La crise interne au parti Les Démocrates (LD) a atteint son paroxysme. Alors que l’opposition dénonce depuis des années le système de parrainage comme une manœuvre du pouvoir en place pour confisquer le jeu politique, le député Michel François Oloutoyé SODJINOU vient d’exposer publiquement les failles internes qui alimentent ce piège. Dans sa déclaration choc, M. SODJINOU, coordonnateur de la 19e circonscription, fustige un leadership d’un autre âge qui a « asphyxié » l’idéal du parti, menaçant de fait l’objectif national : celui d’une « compétition saine » face à la mouvance présidentielle.

 

Le système Yayi Boni, un schéma qui se répète

 

Michel SODJINOU, « militant de la première heure », prend la parole par « devoir envers l’histoire de notre pays » pour affirmer que les problèmes du LD sont structurels et non conjoncturels. Il dénonce un « leadership sans partage » du président Boni Yayi, dont l’influence est devenue « totale » sur les organes du parti.

Il établit un parallèle accablant :« C’est le même schéma qui a été reproduit, 5 ans plus tard, en 2021, toujours avec le même leadership du Président Yayi, cette fois-ci avec LD. L’histoire s’etait répétée. Contre toute logique démocratique. notre parti a fini par choisir de porter la candidature de Mme Reckya Madougou — une personnalité certes compétente, mais totalement étrangère à la vie du parti ».

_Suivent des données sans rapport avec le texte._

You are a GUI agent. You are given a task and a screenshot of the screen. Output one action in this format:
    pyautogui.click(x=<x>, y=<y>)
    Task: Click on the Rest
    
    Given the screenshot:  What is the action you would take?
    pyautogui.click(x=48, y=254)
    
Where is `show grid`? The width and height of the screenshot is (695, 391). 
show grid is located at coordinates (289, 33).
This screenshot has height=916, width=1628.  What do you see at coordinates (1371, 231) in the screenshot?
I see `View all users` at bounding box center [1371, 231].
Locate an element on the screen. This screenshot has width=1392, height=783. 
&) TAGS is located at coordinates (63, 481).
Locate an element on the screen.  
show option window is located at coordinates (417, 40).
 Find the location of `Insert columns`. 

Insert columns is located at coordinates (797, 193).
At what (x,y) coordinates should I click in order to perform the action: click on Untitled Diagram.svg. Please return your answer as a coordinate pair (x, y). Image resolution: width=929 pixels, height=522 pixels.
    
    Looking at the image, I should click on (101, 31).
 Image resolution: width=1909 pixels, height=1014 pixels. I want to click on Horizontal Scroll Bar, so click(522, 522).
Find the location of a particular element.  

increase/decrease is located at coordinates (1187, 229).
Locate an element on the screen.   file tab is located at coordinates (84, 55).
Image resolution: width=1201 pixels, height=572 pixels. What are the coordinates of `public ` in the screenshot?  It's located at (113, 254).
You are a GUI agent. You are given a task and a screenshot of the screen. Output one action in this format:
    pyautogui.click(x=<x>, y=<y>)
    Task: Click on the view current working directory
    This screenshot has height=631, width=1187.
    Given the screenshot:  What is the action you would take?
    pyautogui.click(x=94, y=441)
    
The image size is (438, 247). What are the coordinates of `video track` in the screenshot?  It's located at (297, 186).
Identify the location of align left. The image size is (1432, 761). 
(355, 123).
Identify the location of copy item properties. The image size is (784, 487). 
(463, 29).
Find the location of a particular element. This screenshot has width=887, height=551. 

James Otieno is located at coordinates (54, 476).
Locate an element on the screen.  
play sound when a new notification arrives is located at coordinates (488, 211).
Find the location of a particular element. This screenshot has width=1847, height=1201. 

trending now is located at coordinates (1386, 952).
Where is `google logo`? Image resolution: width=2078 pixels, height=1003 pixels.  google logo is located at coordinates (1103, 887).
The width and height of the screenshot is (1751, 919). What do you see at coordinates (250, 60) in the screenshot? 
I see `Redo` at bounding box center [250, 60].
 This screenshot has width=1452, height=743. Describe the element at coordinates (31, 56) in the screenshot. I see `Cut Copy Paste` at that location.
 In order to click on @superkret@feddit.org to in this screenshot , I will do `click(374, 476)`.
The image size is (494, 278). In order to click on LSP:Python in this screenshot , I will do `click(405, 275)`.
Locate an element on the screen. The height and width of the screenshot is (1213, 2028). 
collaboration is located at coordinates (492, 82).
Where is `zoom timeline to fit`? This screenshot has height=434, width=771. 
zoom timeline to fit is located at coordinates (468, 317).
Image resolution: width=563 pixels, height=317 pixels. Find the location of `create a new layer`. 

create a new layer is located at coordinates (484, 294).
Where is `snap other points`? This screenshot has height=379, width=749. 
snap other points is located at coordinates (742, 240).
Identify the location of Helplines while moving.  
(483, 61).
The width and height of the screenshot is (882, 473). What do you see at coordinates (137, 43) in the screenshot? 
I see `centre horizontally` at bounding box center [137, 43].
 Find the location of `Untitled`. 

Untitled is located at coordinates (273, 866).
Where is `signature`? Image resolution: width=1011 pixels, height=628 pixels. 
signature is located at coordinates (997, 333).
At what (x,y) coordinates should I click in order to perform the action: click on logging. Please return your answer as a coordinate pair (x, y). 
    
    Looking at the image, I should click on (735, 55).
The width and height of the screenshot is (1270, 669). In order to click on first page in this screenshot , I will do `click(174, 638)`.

Il révèle que cette dérive est allée jusqu’à engendrer un « martyr » pour les cadres non alignés sur la « nouvelle “caste” » au pouvoir, avec des « humiliations inutiles », des provocations, et un « dégoûtant débat sur la nécessité D’UN CANDIDAT DU NORD ». SODJINOU explique vouloir « rendre justice au peuple en lui montrant comment son combat peut être confisqué au service de causes qui ne servent pas forcément l’intérêt de la nation ».

 

Le processus de désignation : une « mise en scène » ?

 

Concernant l’élection de 2026, il accuse le parti d’avoir reproduit « les mêmes méthodes, les mêmes manipulations, la même absence de concertation ». Il critique notamment le fait que les députés aient été contraints de signer « à blanc leurs fiches de parrainage ».

SODJINOU dénonce de facto le système de parrainage instauré par le pouvoir, en révélant qu’il devient un outil de tyrannie interne. Il refuse de se rendre « complice d’une mise en scène qui trahit nos principes fondateurs » et annonce ne pas reconnaître le processus actuel de désignation qui, selon lui, a déjà acté le choix de « M. Renaud Agbodjo ».

Si M. SODJINOU ne pointe pas directement la mouvance présidentielle comme instigatrice de son geste, son acte et sa déclaration renforcent la thèse de l’opposition qui voit dans le système de parrainage une machine à diviser et à affaiblir les rivaux. En exposant la fragilité du LD, M. SODJINOU valide, bien involontairement, le risque dénoncé : celui de voir l’opposition s’autodétruire en s’empêchant d’être une « alternative » crédible face au pouvoir.